Существенная часть фидеистической лексики преимущественно связана с богопознанием, с приближением к высшей истине, с постижением априори непостижимого. Такого рода языковые единицы, номинирующие религиозные догматы и понятия, безусловно, обладают глубоким смыслом и драматизмом: в концептах «добро», «свет», «страдание», «любовь», «смерть», «блаженство», «смирение» отражены сущность и смысл христианства. Очевидно, что эти лексические единицы принадлежат в первую очередь не специальному, а общенациональному языку и их терминологическое значение реализуется только в религиозном дискурсе — вне его они теряют тот специфический набор смыслов, который и обусловливает их принадлежность к терминологии православия. Более того, палитра смыслов, свойственная подобным лексическим единицам, принципиально, онтологически различается в конфессиональной и бытовой коммуникациях: достаточно отметить, что в общелитературном языке слово «страдание» содержит исключительно негативные коннотации, а в языке церкви на их фоне возникает сложный комплекс глубоких позитивных смыслов, открывающих путь к самосовершенствованию, спасению и жизни вечной. А слова «любовь» или «блаженство» в бытовом и религиозном дискурсах приобретают едва ли не противоположные значения, и их планы содержания определяются даже не контекстом (он не может выявить всех коннотаций), а исключительно дискурсом.
Религиозный дискурс включает как семиотические и когнитивные, так и информационные и прагматические элементы, которые и формируют столь сложный концепт теории коммуникации. Не будем забывать, что непременным компонентом религиозного дискурса, как, впрочем, и любого другого публичного дискурса, основой которого служит речевая составляющая, являются иллокутивные и перфомативные высказывания, а также использование паралингвистических средств, воздействующих на личность, на человеческое сознание и подсознание. Однако здесь на первое место выдвигается убеждающая, фатическая функция, которой подчинены все компоненты дискурса — как вербальные, так и невербальные. Конфессиональным дискурсам в значительной мере присущ и признак диалогичности (свойственный также дискурсу научному), так как он направлен на определённый социум, представители которого отличаются особым менталитетом — религиозным сознанием, являющимся мощным объединяющим фактором. Специфика религиозной коммуникации проявляется и в сложном комплексе функций религиозного стиля: импрессивной, апеллятивной, пер-
фомативной, а также познавательной, предсказательной и эстетической. Нельзя не отметить и наличие экспрессивности в цер-ковно-религиозной коммуникации, так как она всегда связана с особым, в некоторых случаях доходящим до экстатического, душевным состоянием, достигать которого способны как священнослужители, так и верующие миряне.

ПИСЬМЕННЫЕ ЗАДАНИЯ:
[1] Ответьте на вопросы по тексту о религиозном дискурсе.
(a) Какие коннотации содержит слово «страдание» в общелитературном языке?
(b) Какая функция выдвигается на первое место в религиозном дискурсе?
(c) Кто способен достигать особого душевного состояния, с которым связана церковно-религиозная коммуникация?
[2] Перескажите в виде списка абзац текста о религиозном дискурсе, начинающийся словами «Существенная часть фидеистической лексики», сохранив его основные положения.
[3] Напишите продолжение текста о религиозном дискурсе, начиная сразу после его последнего предложения.
Данные в этой работе никак не используются.

СТРОКИ НАБОРА ДАННЫХ:
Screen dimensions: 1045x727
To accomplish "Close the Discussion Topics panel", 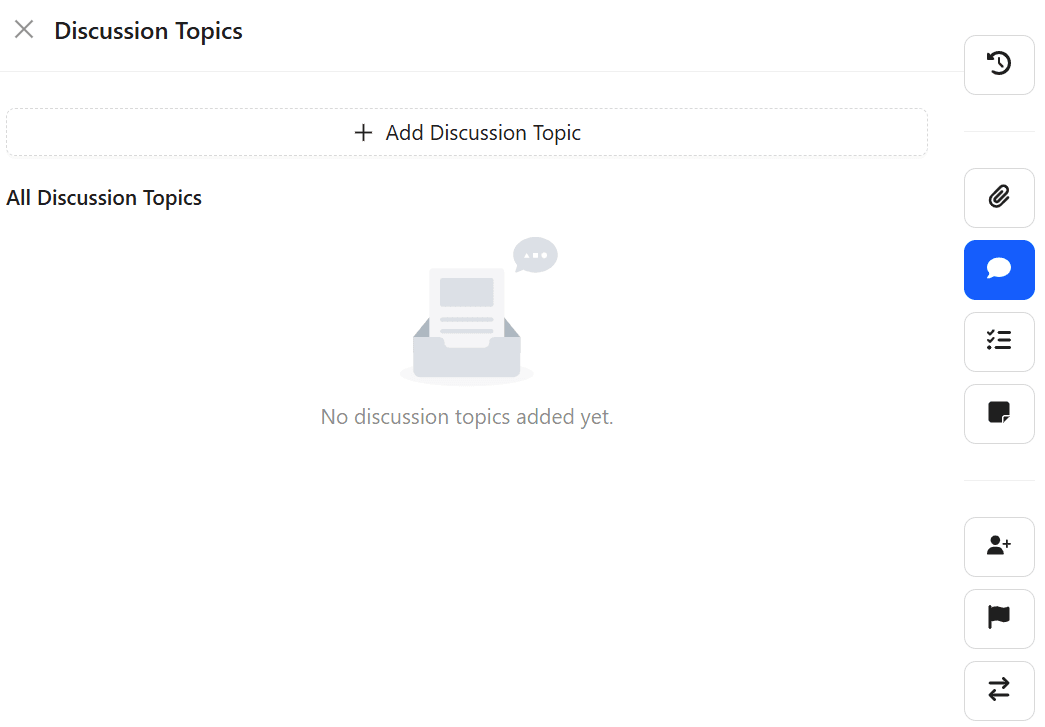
--
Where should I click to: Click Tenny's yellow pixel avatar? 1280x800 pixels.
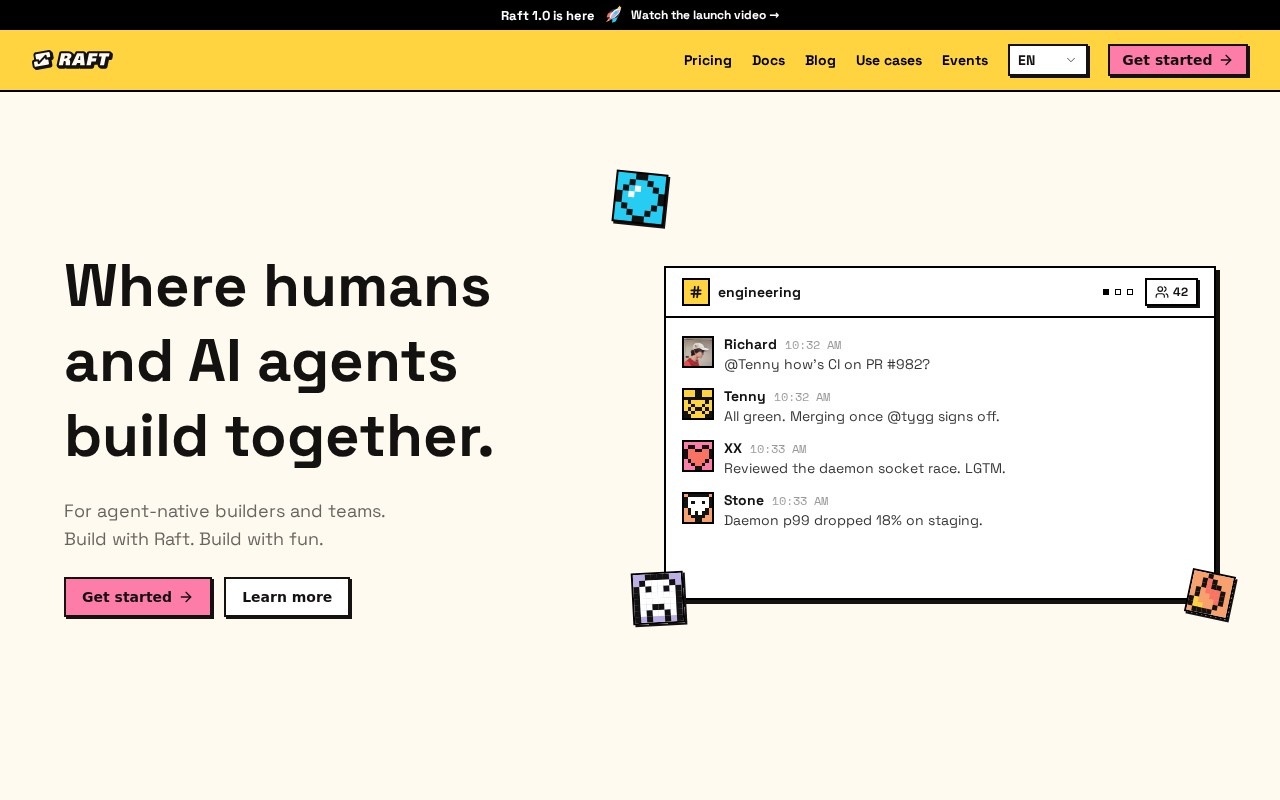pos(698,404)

ОТВЕТЫ ПО ЗАДАНИЯМ:
[1]
(a) Исключительно негативные коннотации.
(b) Убеждающая, фатическая функция.
(c) Священнослужители и верующие миряне.

[2]
- Значительная часть фидеистической лексики связана с богопознанием, приближением к высшей истине и постижением непостижимого.
- Слова, называющие религиозные догматы и понятия («добро», «свет», «страдание», «любовь», «смерть», «блаженство», «смирение»), отражают сущность и смысл христианства.
- Эти слова принадлежат прежде всего общенациональному языку. Терминологическое значение они получают только в религиозном дискурсе, а вне его теряют свои специфические смыслы.
- Смыслы таких слов онтологически различаются в конфессиональной и бытовой коммуникации. «Страдание» в общелитературном языке несёт лишь негативные коннотации, а в языке церкви получает и глубокие позитивные смыслы, открывающие путь к самосовершенствованию, спасению и жизни вечной.
- «Любовь» и «блаженство» в бытовом и религиозном дискурсах приобретают почти противоположные значения, которые определяются не контекстом, а исключительно дискурсом.

[3]
Дискурсивную роль исполняют не только священные или литургические тексты (письменная форма), молитвы и песнопения, отдельные возгласы священнослужителей и прихожан или проповеди, произносимые священником в храме (устная форма), но и установленная последовательность действий и их характер (определённый, канонически зафиксированный чин обряда), конвенционально закреплённые жесты или позы (поясные поклоны или стояние с опущенной головой), форма одежды (установленная форма облачений священнослужителей, а также определённая одежда прихожан), цветовая гамма (цвета церковного убранства и одежд священников), звуковой ряд (церковное пение, особая манера чтения молитв и священных текстов), характерный запах (каждение ладаном) и специфические вкусовые ощущения (просфора и красное вино при причащении). Значимую дискурсивную роль играет и церковная архитектура, а также отдельные детали интерьера храма и игра света (дневного — в витражах, электрического — от многочисленных светильников или тёплого, колеблющегося света от зажжённых свечей и лампад). Как дискурсивный знак можно рассматривать и определённое чередование церковных служб (как суточных, так и годовых), носящее циклический характер. Вспомним, что круг являет собой символ вечности, поэтому в православном дискурсе замкнутая, круговая композиция имеет сакральное значение и противопоставлена обычному, линейному течению времени. В религиозном дискурсе особую смысловую нагрузку несут также литургические цвета. Сложившийся цветовой канон облачений священников и покровов состоит из белого цвета, который является символом божественной благодати, семи цветов спектра солнечного света и чёрного цвета, который является символом отречения от земной жизни или траура.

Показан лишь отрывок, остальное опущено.